Around the 3-4years age some extra capacity can be got by giving them a good charge, something above what the car alternator comes around to when it senses the battery is fully charged. 13.9Volts for maybe few days would do it, or maybe around fifteen volts for few hours, or something between those figures. I've done it a few times. Generally batteries start to flag into winter, the cold itself reduces capacity and engines take a bit more cranking power, plus those short drives down to the deli for chocolate don't allow proper charging and the battery sits partially discharged a lot increasing sulfation.

http://en.wikipedia.org/wiki/Sulfation_(Battery)

"Lead–acid batteries lose the ability to accept a charge when discharged for too long due to sulfation, the crystallization of lead sulfate. They generate electricity through a double sulfate chemical reaction. Lead and lead dioxide, the active materials on the battery's plates, react with sulfuric acid in the electrolyte to form lead sulfate. The lead sulfate first forms in a finely divided, amorphous state, and easily reverts to lead, lead dioxide and sulfuric acid when the battery recharges. As batteries cycle through numerous discharges and charges, some lead sulfate is not recombined into electrolyte and slowly converts to a stable crystalline form that no longer dissolves on recharging. Thus, not all the lead is returned to the battery plates, and the amount of usable active material necessary for electricity generation declines over time.

Sulfation occurs in all lead–acid batteries during normal operation. It impedes recharging; sulfate deposits ultimately expand, cracking the plates and destroying the battery. Eventually so much of the battery plate area is unable to supply current that the battery capacity is greatly reduced. In addition, the sulfate portion (of the lead sulfate) is not returned to the electrolyte as sulfuric acid. The large crystals physically block the electrolyte from entering the pores of the plates. Sulfation can be avoided if the battery is fully recharged immediately after a discharge cycle.[15] A white coating on the plates may be visible (in batteries with clear cases, or after dismantling the battery). Batteries that are sulfated show a high internal resistance and can deliver only a small fraction of normal discharge current.

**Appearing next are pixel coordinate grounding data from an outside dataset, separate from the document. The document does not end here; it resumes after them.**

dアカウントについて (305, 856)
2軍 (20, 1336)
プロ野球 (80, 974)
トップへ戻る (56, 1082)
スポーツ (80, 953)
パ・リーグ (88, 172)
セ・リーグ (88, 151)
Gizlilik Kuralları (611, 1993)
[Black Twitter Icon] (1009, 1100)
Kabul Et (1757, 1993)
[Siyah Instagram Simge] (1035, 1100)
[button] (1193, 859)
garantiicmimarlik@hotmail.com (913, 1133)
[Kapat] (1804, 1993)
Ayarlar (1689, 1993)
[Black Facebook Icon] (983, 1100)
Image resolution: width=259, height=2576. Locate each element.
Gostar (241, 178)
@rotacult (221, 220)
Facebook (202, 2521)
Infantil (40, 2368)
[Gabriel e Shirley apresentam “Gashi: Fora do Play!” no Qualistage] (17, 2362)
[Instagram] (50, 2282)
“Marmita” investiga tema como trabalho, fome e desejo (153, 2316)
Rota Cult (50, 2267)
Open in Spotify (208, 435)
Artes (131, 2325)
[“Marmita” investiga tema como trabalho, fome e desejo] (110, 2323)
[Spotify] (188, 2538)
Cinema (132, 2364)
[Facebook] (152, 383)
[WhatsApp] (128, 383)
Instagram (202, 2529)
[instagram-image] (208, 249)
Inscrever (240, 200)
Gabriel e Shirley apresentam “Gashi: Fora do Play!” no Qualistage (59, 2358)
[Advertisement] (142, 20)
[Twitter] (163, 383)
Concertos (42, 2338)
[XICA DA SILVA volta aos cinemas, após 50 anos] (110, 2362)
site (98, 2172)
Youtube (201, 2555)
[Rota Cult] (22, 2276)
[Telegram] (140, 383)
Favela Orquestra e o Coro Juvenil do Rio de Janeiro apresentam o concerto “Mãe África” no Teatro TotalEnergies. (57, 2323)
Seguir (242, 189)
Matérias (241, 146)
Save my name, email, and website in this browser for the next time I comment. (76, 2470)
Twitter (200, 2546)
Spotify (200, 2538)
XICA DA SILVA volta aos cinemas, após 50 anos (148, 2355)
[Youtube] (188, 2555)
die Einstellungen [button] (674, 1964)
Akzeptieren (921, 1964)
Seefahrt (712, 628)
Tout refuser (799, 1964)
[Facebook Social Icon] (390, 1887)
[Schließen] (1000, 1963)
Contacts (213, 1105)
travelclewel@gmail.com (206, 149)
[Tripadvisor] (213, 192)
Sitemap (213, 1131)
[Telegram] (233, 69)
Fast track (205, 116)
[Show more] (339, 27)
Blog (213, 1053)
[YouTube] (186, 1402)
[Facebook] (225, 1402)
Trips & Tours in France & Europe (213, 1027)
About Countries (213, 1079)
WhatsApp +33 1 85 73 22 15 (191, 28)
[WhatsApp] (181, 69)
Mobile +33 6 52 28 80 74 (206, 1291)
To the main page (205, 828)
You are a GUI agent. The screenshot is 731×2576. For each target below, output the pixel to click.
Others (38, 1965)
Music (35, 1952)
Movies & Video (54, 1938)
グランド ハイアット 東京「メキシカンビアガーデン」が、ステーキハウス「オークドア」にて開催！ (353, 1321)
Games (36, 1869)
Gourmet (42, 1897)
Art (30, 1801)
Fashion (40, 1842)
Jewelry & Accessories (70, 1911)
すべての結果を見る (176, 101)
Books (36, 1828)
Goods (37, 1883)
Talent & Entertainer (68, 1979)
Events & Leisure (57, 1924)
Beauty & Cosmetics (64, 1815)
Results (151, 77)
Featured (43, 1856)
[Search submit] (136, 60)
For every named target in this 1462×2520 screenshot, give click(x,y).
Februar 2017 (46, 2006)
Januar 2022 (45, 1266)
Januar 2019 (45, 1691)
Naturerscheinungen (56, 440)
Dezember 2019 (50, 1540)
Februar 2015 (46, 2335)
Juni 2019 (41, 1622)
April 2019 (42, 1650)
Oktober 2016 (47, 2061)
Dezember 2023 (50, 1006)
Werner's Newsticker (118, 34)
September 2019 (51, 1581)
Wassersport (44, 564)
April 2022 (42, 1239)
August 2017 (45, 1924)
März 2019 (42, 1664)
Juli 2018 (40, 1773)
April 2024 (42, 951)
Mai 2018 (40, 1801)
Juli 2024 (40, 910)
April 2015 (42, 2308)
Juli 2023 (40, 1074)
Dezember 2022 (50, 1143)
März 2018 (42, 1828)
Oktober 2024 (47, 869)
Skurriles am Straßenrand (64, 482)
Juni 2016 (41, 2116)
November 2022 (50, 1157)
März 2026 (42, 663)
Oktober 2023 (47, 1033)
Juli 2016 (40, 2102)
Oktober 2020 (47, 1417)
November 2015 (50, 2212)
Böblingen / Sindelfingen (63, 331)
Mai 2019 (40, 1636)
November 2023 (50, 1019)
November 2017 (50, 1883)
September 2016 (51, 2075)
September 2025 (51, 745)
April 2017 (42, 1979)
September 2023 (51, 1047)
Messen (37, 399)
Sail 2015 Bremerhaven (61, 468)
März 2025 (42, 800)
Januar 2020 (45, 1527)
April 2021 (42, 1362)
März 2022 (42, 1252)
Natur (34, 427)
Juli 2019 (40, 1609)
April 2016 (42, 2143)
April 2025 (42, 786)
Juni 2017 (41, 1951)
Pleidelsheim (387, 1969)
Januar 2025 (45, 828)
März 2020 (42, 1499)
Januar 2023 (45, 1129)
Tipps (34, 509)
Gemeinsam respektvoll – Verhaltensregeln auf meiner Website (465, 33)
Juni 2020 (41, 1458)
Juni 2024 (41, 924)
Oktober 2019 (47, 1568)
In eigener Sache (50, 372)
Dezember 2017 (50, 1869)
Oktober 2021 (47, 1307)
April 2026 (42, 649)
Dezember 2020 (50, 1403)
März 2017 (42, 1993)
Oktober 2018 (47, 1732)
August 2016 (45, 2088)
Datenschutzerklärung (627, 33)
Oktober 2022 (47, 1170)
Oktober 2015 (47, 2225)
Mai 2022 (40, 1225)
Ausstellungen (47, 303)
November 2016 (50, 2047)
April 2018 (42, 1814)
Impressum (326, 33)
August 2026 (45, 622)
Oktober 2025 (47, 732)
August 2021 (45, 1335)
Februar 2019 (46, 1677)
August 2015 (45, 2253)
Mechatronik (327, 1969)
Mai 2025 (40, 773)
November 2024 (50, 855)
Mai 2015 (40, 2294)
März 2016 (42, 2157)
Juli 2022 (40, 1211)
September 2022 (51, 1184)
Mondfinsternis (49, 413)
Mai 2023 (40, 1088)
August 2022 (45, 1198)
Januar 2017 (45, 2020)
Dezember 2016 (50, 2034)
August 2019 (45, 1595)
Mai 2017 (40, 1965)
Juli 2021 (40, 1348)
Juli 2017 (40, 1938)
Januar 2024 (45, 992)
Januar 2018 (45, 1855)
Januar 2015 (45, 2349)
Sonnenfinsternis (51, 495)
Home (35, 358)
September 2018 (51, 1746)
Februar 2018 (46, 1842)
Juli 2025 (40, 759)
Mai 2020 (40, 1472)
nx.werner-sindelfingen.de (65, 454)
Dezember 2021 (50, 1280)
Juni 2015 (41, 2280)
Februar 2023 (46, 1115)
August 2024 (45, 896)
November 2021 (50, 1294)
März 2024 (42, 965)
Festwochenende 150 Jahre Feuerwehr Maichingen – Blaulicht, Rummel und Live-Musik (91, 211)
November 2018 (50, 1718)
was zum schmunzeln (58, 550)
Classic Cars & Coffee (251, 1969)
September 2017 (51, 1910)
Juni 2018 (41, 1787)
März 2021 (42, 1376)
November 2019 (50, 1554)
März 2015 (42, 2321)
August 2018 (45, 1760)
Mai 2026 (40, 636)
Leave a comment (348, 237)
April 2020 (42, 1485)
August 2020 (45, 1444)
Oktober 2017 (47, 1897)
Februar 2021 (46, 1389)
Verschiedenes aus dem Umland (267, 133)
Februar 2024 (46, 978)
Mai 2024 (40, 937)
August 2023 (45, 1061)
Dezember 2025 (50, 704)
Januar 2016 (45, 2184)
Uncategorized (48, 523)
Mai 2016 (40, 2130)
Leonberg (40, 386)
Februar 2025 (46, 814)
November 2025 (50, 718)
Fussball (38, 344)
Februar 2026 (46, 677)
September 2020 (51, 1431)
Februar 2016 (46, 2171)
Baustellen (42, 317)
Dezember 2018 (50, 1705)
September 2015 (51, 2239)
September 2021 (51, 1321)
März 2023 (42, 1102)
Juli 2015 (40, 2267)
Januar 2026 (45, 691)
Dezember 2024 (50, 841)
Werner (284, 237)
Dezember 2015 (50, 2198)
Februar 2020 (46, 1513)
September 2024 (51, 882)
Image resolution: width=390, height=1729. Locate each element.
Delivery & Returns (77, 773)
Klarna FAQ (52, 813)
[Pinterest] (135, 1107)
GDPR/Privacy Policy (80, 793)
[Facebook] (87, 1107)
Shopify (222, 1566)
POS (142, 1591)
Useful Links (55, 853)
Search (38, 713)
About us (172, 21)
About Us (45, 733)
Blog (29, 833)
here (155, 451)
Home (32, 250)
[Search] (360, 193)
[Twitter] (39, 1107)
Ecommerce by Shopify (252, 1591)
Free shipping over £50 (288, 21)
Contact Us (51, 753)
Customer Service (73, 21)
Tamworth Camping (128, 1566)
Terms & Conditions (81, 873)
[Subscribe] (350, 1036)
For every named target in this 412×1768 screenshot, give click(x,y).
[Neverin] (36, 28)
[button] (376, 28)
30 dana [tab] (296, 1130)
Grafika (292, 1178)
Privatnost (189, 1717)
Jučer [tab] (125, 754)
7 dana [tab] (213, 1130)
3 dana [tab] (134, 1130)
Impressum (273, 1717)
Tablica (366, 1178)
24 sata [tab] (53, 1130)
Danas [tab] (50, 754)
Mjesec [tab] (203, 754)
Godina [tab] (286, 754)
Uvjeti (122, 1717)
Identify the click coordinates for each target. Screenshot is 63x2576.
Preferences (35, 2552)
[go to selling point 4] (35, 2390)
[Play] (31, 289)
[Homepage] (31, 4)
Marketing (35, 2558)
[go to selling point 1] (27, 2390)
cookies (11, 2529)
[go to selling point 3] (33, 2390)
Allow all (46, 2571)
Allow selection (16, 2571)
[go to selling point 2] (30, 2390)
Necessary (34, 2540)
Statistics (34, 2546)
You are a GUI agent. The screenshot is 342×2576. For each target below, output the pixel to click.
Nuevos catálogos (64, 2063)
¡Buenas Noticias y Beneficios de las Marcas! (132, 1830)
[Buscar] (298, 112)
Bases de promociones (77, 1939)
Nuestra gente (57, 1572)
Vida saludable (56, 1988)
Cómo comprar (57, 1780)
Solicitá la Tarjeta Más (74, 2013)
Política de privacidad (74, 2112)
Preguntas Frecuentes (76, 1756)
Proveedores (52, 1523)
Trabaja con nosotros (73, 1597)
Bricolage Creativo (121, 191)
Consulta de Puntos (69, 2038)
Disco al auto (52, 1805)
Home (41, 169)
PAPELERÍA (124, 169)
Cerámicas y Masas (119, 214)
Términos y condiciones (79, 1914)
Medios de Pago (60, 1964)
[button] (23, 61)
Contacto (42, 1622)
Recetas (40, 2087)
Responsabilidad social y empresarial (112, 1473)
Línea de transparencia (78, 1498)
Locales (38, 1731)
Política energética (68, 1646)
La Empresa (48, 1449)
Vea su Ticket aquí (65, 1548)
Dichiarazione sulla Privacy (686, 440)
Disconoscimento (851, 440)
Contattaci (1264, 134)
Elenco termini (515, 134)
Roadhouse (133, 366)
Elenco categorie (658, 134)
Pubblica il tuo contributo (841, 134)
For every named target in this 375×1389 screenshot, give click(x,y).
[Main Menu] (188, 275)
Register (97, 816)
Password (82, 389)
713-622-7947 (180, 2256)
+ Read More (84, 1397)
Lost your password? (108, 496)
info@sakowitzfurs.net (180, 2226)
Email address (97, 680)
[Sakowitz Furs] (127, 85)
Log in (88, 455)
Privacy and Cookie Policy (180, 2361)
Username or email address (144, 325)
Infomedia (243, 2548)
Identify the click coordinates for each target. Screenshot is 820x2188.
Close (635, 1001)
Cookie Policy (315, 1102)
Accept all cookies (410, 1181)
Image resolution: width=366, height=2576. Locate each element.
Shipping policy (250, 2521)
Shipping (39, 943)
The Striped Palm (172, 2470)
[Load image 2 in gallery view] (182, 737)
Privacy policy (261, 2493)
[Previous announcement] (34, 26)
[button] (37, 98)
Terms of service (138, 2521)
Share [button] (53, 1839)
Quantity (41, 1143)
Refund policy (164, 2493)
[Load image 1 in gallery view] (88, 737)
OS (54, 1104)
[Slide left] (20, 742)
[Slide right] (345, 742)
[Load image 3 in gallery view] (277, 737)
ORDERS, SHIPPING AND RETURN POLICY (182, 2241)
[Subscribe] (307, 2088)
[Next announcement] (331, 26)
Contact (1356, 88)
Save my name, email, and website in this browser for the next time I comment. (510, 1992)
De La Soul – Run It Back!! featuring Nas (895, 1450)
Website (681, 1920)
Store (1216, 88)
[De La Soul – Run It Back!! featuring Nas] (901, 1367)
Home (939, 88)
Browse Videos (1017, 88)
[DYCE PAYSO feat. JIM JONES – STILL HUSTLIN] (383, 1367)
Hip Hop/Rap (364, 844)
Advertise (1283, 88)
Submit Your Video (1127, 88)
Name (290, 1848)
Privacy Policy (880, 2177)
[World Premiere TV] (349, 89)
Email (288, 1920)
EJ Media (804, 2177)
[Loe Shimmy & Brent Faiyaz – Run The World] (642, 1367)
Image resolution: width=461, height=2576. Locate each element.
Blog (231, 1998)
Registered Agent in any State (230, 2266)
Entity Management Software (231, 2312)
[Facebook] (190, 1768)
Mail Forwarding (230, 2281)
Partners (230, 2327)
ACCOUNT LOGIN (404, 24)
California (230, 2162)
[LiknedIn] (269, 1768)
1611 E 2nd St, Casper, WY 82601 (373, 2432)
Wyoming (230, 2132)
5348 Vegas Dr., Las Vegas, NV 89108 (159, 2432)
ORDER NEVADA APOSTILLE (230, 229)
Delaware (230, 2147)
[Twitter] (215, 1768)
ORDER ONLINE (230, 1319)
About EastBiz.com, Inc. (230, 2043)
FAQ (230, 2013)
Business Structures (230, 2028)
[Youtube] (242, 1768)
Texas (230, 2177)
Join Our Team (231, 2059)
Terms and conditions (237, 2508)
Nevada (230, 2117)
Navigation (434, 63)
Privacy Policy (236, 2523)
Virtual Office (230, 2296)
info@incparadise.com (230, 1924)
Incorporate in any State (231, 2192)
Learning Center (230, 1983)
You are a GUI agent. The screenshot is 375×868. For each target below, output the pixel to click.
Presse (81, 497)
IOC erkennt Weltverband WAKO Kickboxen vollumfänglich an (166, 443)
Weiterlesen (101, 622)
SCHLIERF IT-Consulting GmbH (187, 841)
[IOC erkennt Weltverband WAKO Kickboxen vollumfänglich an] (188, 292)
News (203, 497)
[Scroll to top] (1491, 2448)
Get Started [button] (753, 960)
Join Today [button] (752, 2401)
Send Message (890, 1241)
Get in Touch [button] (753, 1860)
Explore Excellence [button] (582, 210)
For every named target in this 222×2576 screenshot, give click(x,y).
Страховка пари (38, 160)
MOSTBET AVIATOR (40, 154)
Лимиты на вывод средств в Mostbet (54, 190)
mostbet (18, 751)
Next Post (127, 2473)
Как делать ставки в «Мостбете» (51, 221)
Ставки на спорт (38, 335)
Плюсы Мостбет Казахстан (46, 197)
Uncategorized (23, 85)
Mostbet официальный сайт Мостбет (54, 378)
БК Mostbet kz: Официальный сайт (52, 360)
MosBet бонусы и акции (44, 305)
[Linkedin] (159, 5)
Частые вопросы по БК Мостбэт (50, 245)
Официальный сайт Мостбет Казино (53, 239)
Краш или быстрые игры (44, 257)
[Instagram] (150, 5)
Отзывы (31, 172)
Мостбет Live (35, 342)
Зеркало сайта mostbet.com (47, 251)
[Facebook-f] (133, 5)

Sulfation also affects the charging cycle, resulting in longer charging times, less efficient and incomplete charging, and higher battery temperatures.

The process can often be at least partially reversed by a desulfation technique called pulse conditioning, in which short but powerful current surges are repeatedly sent through the damaged battery. Over time, this procedure tends to break down and dissolve the sulfate crystals, restoring some capacity.[16]

Desulfation is the process of reversing the sulfation of a lead-acid battery. Desulfation is achieved by high current pulses produced between the terminals of the battery. This technique, also called pulse conditioning, breaks down the sulfate crystals that are formed on the battery plates. Short high current pulses tend to work best. Electronic circuits are used to regulate the pulses of different widths and frequency of high current pulses. These can also be used to automate the process since it takes a long period of time to desulfate a battery fully. Battery chargers designed for desulfating lead-acid batteries are commercially available. A battery will be unrecoverable if the active material has been lost from the plates, or if the plates are bent due to over temperature or over charging.

Batteries which have sat unused for long periods of time can be prime candidates for desulfation. A long period of self-discharge allows the sulfate crystals to form and become very large. Some typical cases where lead acid batteries are not used frequently enough are planes, boats (esp sail boats), old cars, and home power systems with battery banks that are under utilized.

Some charging techniques can aid in prevention such as equalization charging and cycles through discharging and charging regularly. It is recommended to follow battery manufacturer instructions for proper charging.

SLI batteries (starting, lighting, ignition; i.e. car batteries) have less deterioration because they are used more frequently vs deep cycle batteries. Deep cycle batteries tend to require more desulfation, can suffer from overcharging, and can be in a very large bank which leads to unequal charging and discharging"